Con todo, era muy lindo eso de ir de anacrónica a la escuela, con el estuche de plumas que nadie podía usar bien, porque su plumilla se había adaptado a mí. Mi mano, mi peso, mi ángulo de escritura. Andar por la vida con pluma fuente siempre ha sido de un egocentrismo exquisito.

¿Pero qué tienen estas cosas, que las hace tan entrañables? ¿Por qué uno habría de dejar de lado la sencillez de un buen bolígrafo por andar, a estas alturas del partido, manchándose los dedos? La respuesta, me parece, está en el mismo terreno que aquellas que damos para explicar el amor por mandar cartas, tomar fotos con cámara de rollo, poner acetatos en las consolas y usar relojes de cuerda. Ese tipo de artefactos, la mayor parte de las veces más hermosos que prácticos, tienen la capacidad de hacernos anacrónicamente felices. Claro, no se trata de pretender que uno vive en un tiempo anterior y renunciar a los correos electrónicos, las cámaras digitales o –dios nos libre- al iPod y similares. Todo eso puede hacernos la vida más fácil y darnos acceso a miles de ventajas que, aceptémoslo, no tenían los contemporáneos de mi plumita Sheaffer. Y sin embargo, nos mueven.

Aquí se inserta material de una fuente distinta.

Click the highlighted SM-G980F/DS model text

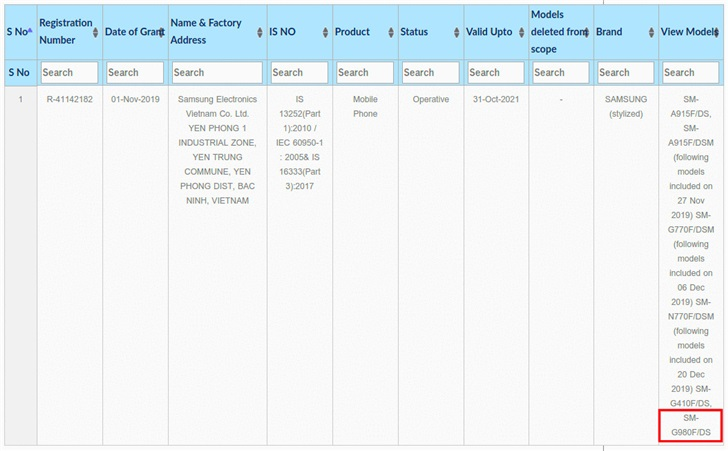[x=691, y=425]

Todo objeto fabricado por el hombre es a la vez reflejo y condicionante de las características de su época. Toda cosa antigua que llegue a nuestras manos hoy es una especie de testigo de tiempos que no nos fue dado vivir, pero que nos llaman a través del tacto y la evocación estética. Me resulta entre mágico y angustiantemente apasionante intentar pensar en las palabras que habrán escrito estas plumas, los subidones de pulso que habrán presionado las cajas de esos relojes, las fiestas que habrán amenizado aquellos acetatos. El síndrome del Violín Rojo (cfr. con la peli canadiense) es un argumento bastante fuerte a favor de los usuarios anacrónicos, aunque no el único, ni –según yo- el más fuerte.

Hay un encanto especial en rehuir a los mandamientos contemporáneos de practicidad, inmediatez, pureza y definición. Los objetos antiguos y su uso en esta época son atractivos porque nos llevan, precisamente, al aprendizaje de todo aquello rechazado por el acelerón que es la vida moderna. Representan los males de los que los desarrollos tecnológicos de las últimas décadas han tratado de huir: la espera, la minuciosidad, la posibilidad de error, lo irreversible de las decisiones que uno toma con ellos.

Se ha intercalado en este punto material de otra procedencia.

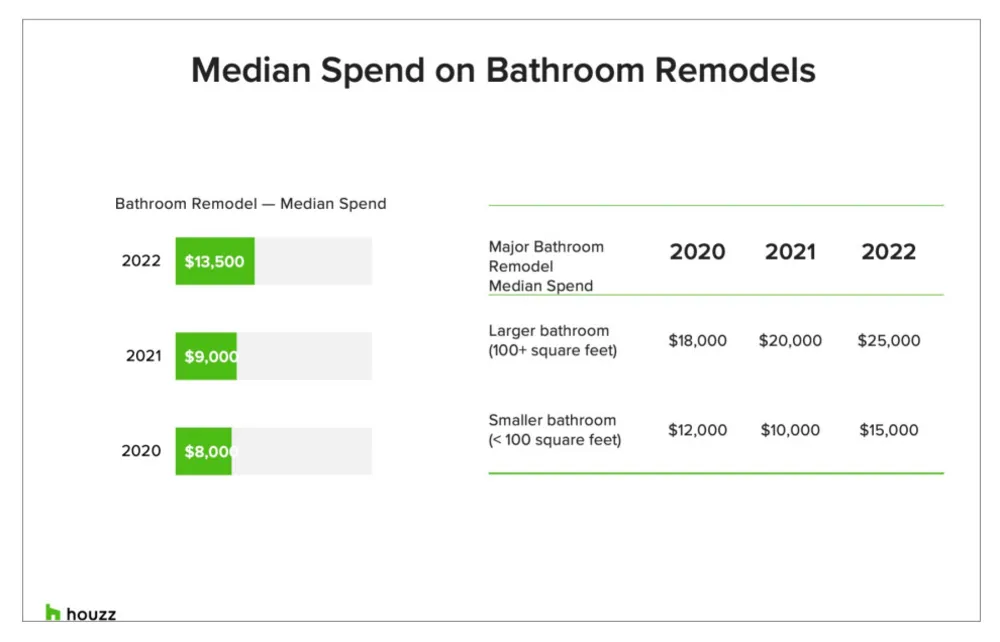Click the Median Spend on Bathroom Remodels title
This screenshot has width=1000, height=642.
pos(503,71)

No, no puedes regresar el contador de tu cámara y volver a sacar esa foto. No puedes ignorar tu reloj por días y esperar que siga avanzando, perfectamente, sin tu esfuerzo cotidiano. No puedes no voltear el acetato, ni abrir inmediatamente la carta que te enviaron esta mañana. No puedes hacer muchas cosas que la tecnología actual sí te permite, pero eso es justo lo que te hace apreciar las cosas que sí tienes; porque a cambio de la espera, el esfuerzo y la atención, tienes una foto que es el reflejo fiel de los juegos de la luz con lo que sea que haya pasado frente al lente, y un reloj que nunca necesitará una pila nueva, con un ritmo que te suena al de tu propio corazón. Tienes un disco con un sonido distintivo, y un pedazo de papel que tiene no sólo la tinta, sino la huella de las manos de quien te lo mandó.

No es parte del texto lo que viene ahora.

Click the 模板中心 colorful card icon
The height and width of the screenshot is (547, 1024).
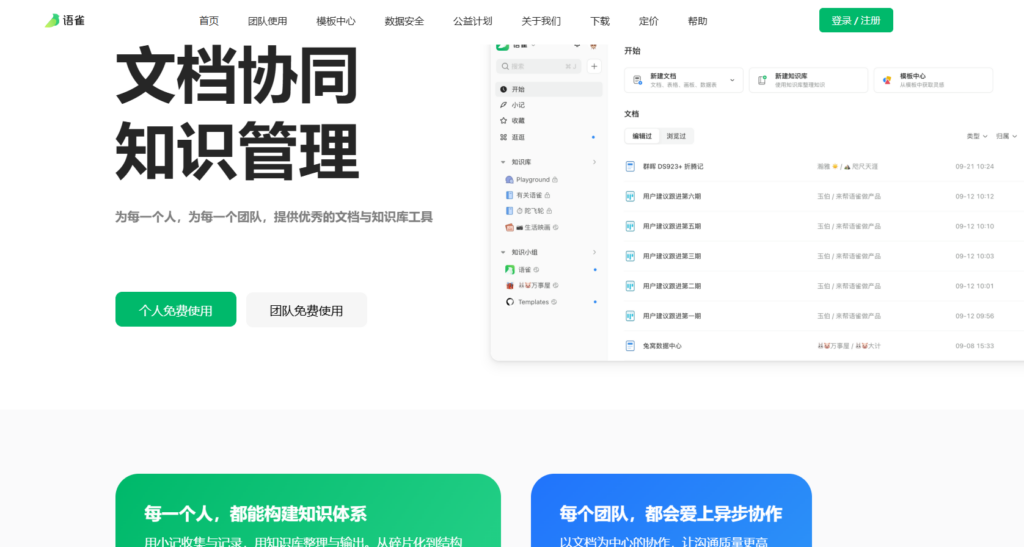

La incertidumbre y la dificultad también juegan en este sistema de buscar justo aquello de lo que la tecnología nos salva. Puede que tu carta llegue, puede que no; lo mismo que puede que tu reloj se pare un día de éstos. Toda foto, igualmente, es en su estilo un salto de fe. Seres contreras pero al final muy predecibles, nos gusta lo difícil, lo que toma su tiempo y se hace el interesante. Es como estar apostando todo el rato y, si sale, alegrarnos como niños chicos por el milagro.

Eso de dejarse ganar por el lado oscuro es siempre una gran tentación; y cuando en esa sombra están todos los desplazados de la modernidad brillante y acelerada, cuya falibilidad no deja de ser contrastada todos los días, entonces el encuentro se vuelve adictivo. Debería, creo ahora, volver a contemplar las gotas de tinta en el agua, para escribir como si no hubiera tiempo ni prisa. Pero creo que primero voy y termino el libro de Marketing.